É claro que o dinheiro precisa ser bem gasto e rapidamente. A Itália tem um histórico ruim nesse tipo de coisa. Mas encarregar o Tesouro italiano – uma instituição respeitada e profissional – do fundo de recuperação ajudará, assim como direcionar o dinheiro para menos projetos. 

Finalmente, Draghi pretende realizar reformas econômicas e administrativas duradouras com os recursos do fundo de recuperação. É o que a UE exigia, mas a coalizão anterior não conseguiu oferecer. 

Na semana passada, o governo de Draghi conseguiu a aprovação na Câmara dos Deputados de reformas que visam racionalizar a labiríntica Justiça criminal.
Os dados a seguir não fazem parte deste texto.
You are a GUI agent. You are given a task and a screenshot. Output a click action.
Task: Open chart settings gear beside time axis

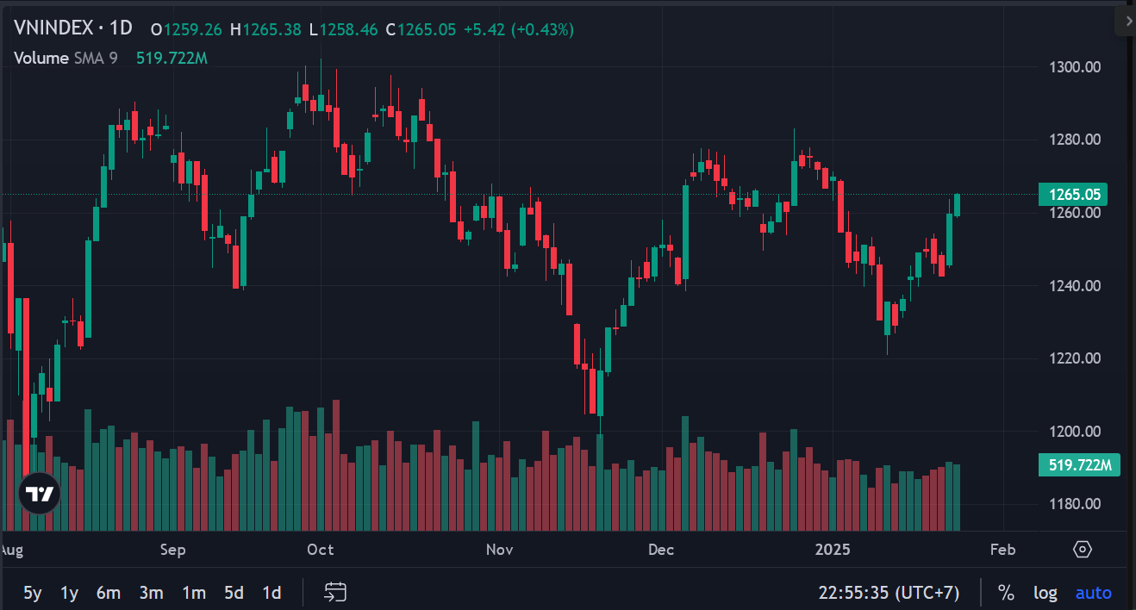(1083, 550)
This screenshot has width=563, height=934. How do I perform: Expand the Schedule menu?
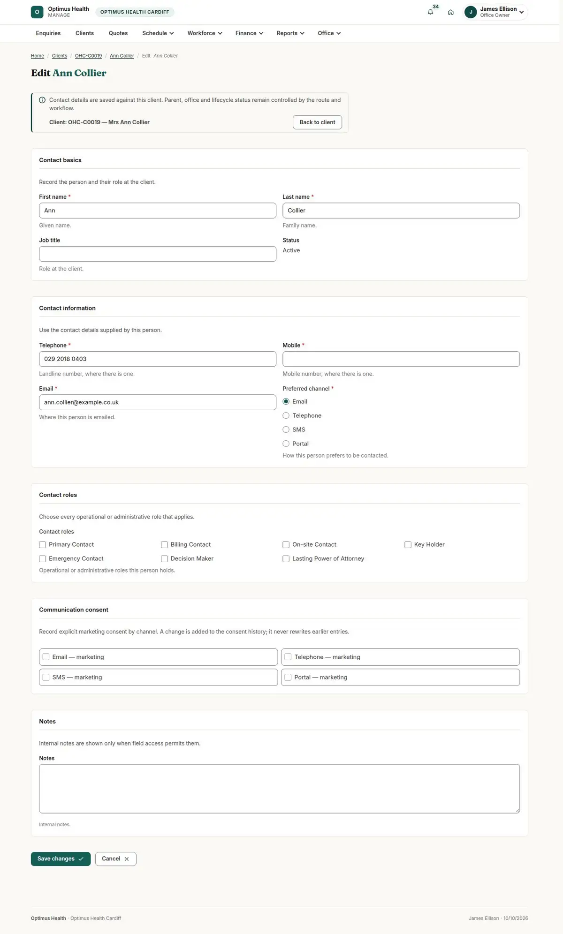click(x=158, y=33)
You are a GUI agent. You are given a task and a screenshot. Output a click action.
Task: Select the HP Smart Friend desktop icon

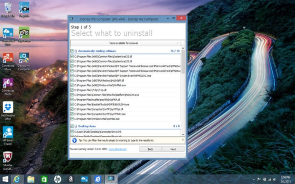(x=8, y=133)
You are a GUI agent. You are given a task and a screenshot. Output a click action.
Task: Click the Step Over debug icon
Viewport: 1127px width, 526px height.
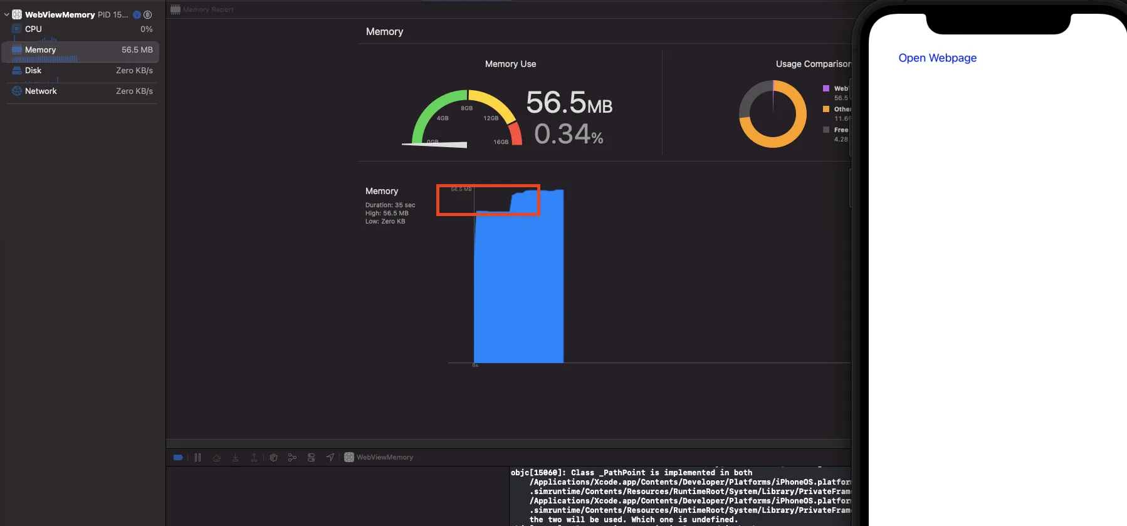pos(217,458)
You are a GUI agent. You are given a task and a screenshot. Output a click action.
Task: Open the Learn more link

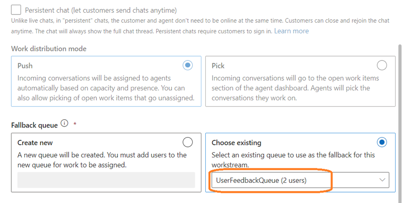point(291,31)
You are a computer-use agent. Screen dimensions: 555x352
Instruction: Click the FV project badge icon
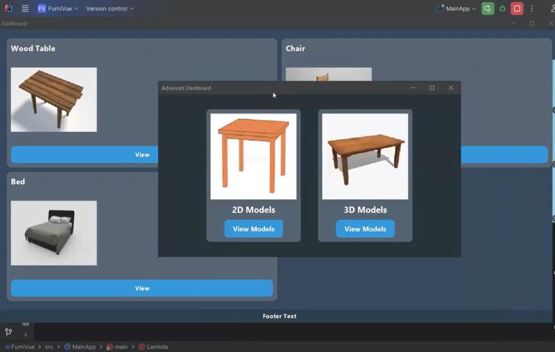click(x=42, y=9)
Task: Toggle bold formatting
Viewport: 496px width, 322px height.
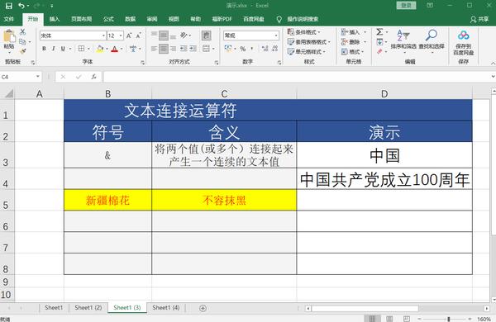Action: 44,49
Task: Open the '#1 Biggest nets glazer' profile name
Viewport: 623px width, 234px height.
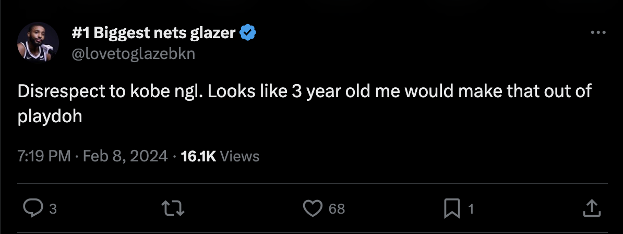Action: click(x=154, y=34)
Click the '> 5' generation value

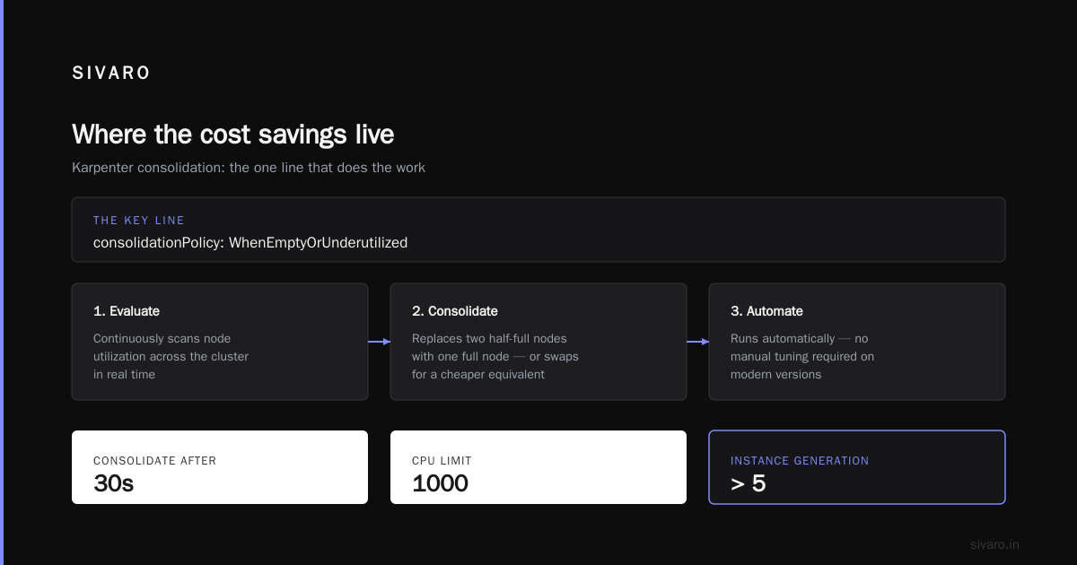pyautogui.click(x=749, y=484)
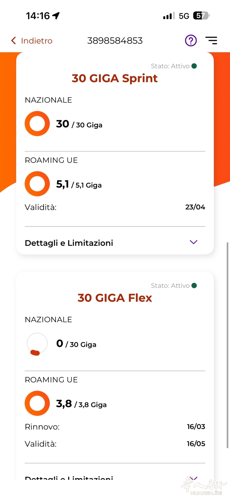Expand Sprint card Dettagli e Limitazioni chevron
The width and height of the screenshot is (230, 498).
pos(194,242)
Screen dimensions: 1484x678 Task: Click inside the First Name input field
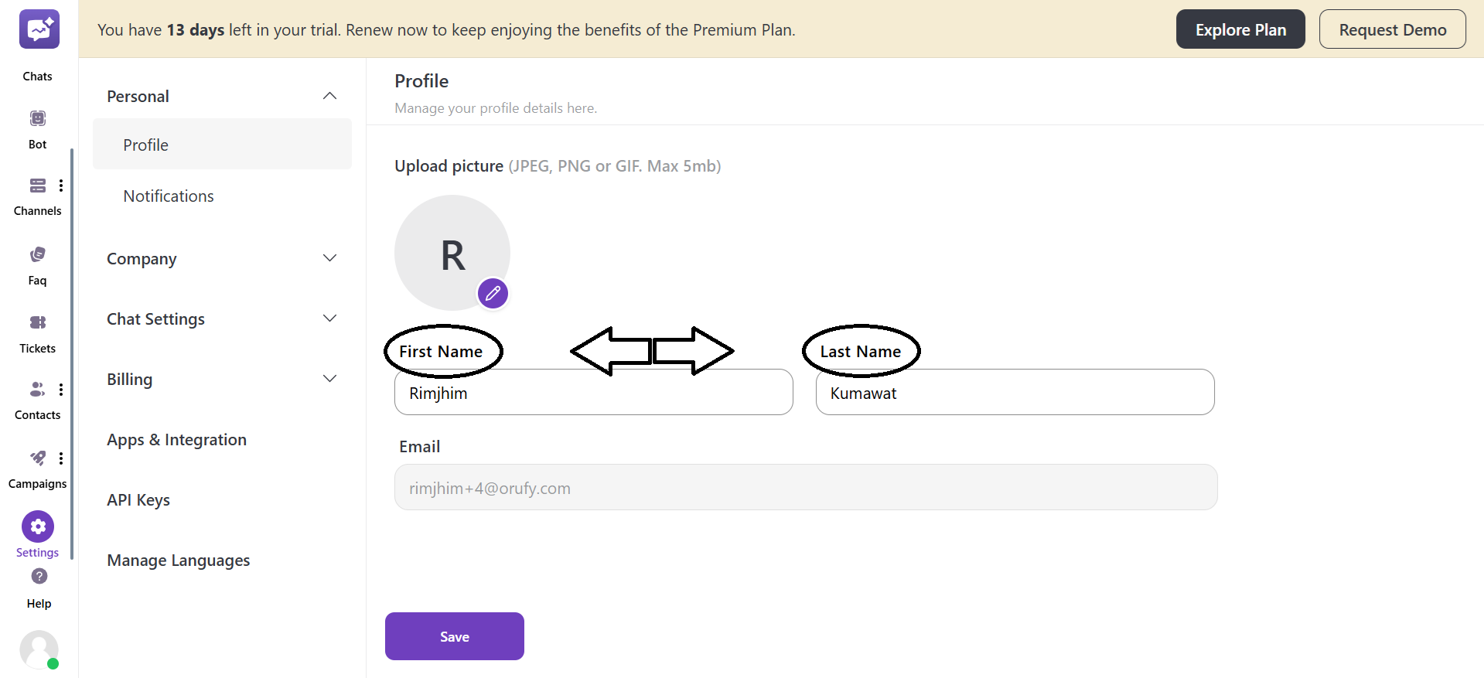593,392
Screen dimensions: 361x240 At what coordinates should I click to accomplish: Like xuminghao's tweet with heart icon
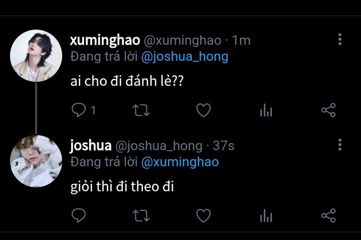click(204, 110)
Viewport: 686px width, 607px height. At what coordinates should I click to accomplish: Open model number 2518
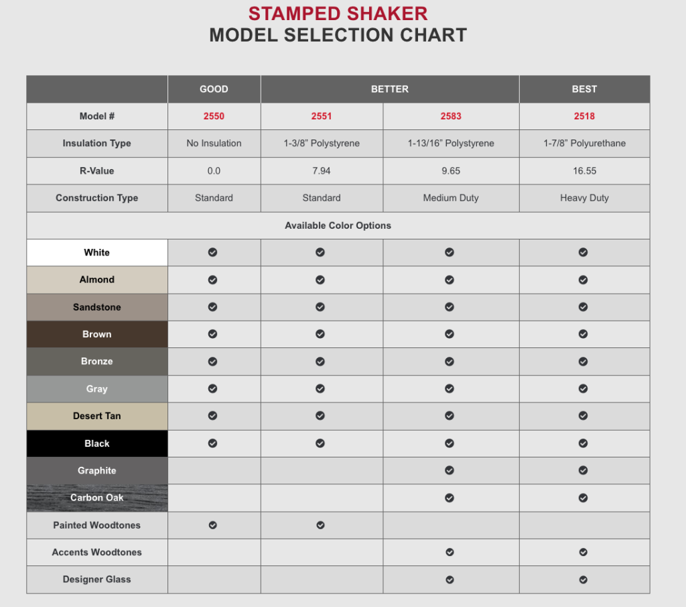click(584, 116)
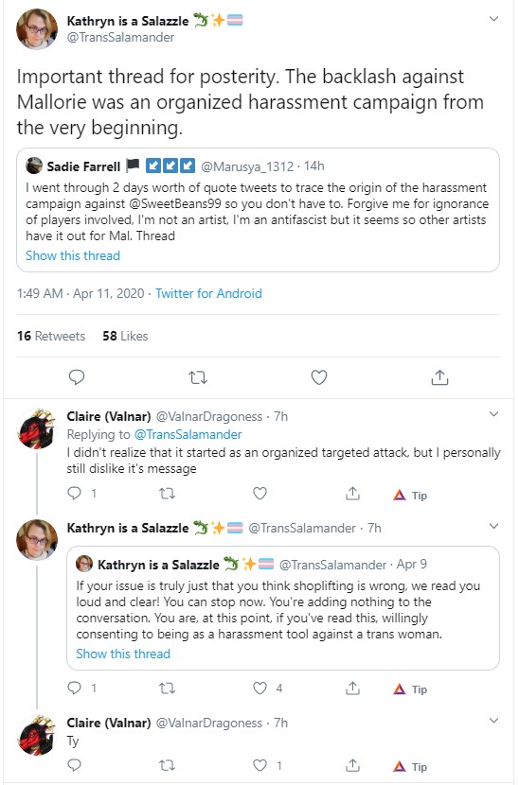Share the main tweet via share icon
Screen dimensions: 519x785
439,377
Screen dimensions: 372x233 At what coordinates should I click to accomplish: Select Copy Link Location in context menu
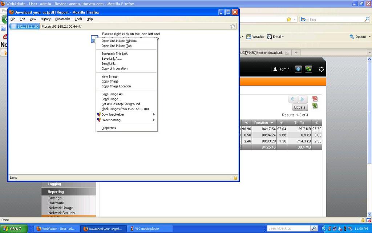[114, 68]
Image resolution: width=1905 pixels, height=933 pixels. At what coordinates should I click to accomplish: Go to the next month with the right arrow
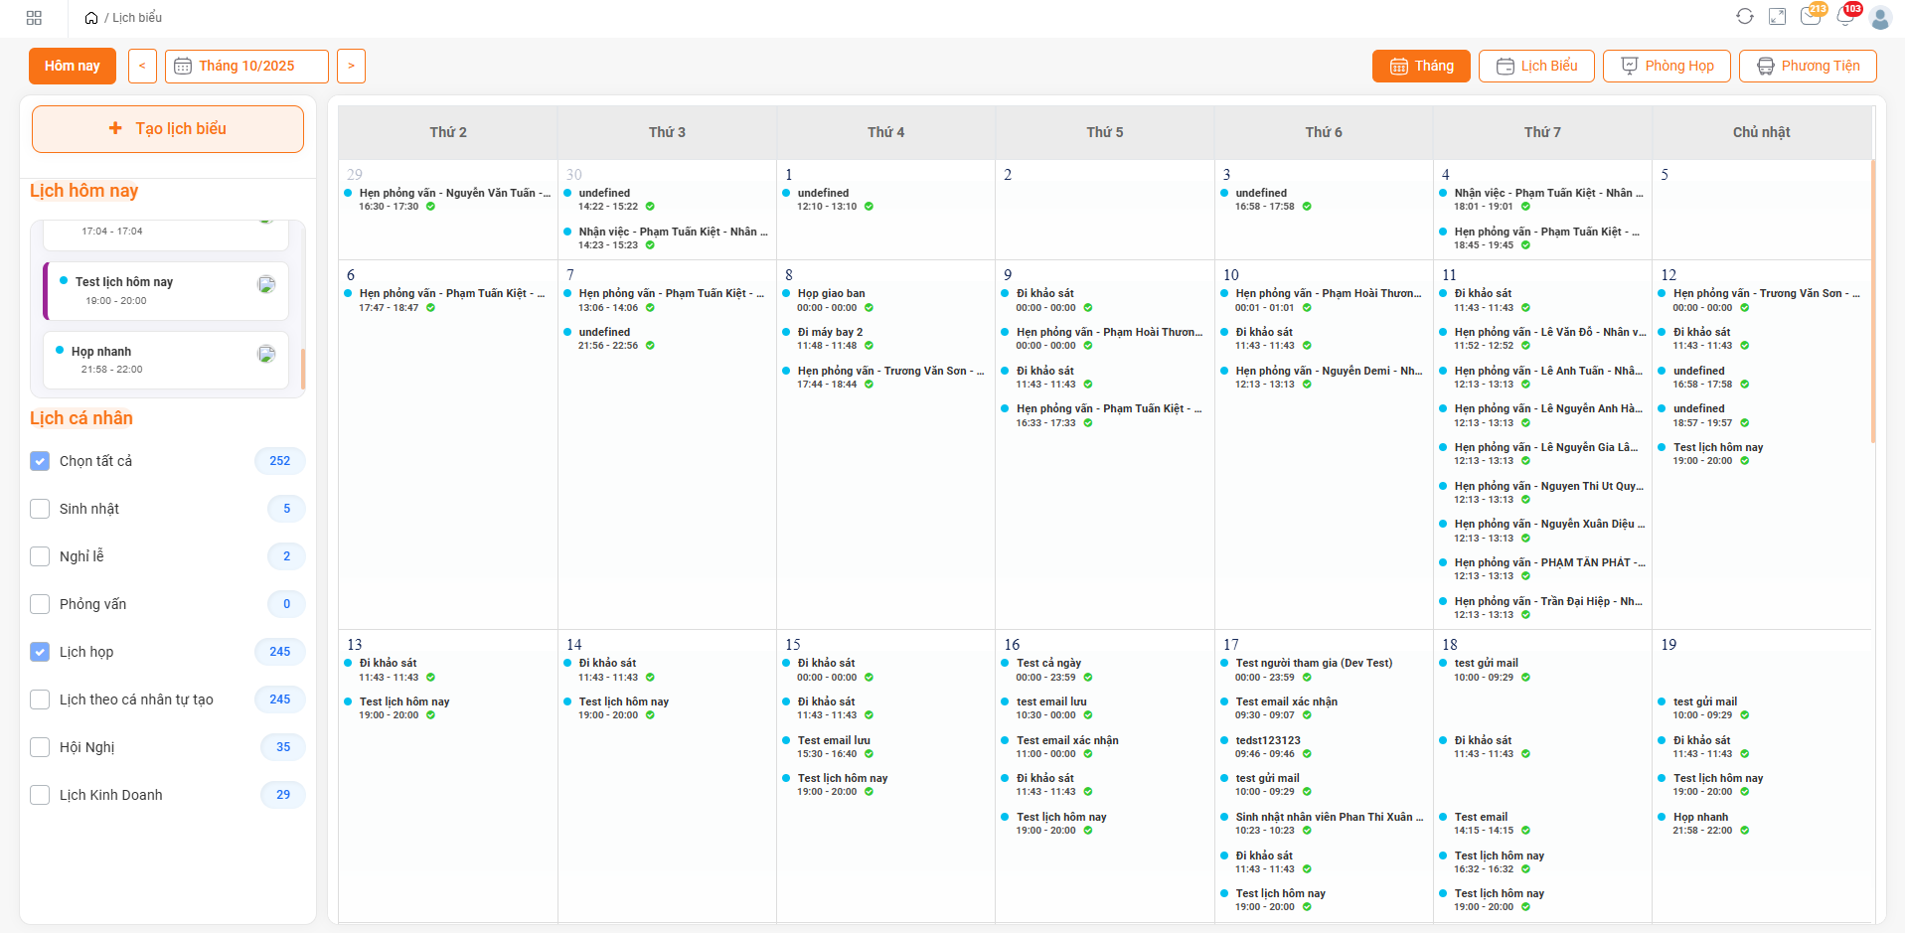click(351, 67)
É um marco importante porque significa a reversão de algumas das reformas implementadas pelo partido antiestablishment Movimento 5 Estrelas, que agora apoia o governo de Draghi. Isso sugere que os partidos italianos estão dispostos a fazer sacrifícios políticos para conseguir mudanças. 

Em seguida virá a reforma das leis de concorrência. Um teste ainda maior será a reforma tributária. Draghi poderá limitar as mudanças a uma simplificação ou buscar uma reformulação muito mais ambiciosa, cortando os impostos sobre a renda do trabalho. Ele tem espaço fiscal para ser audacioso. O crescimento econômico deve ser de 5% este ano. Desta vez, a Itália está saindo da recessão. 

A grande dúvida será por quanto tempo Draghi continuará como premiê. A próxima eleição está marcada para junho de 2023. Mesmo se sua coalizão se mantiver unida até lá, Draghi poderá se ver tentado a mudar para a Presidência, quando o mandato de Sergio Mattarella terminar, em fevereiro. 

Num mundo ideal, Mattarella seria convencido a ficar por mais um ano. Draghi precisa de mais tempo para mudar a Itália e opinar na redefinição das regras fiscais da UE, uma questão vital que deverá chegar ao ponto alto no primeiro semestre do ano que vem. 

Com Alemanha e França caminhando para eleições incertas, a Itália parece um polo de estabilidade na UE. Isso é admirável, dado seu histórico de turbulências políticas. E isso é mais um motivo para os italianos comemorarem.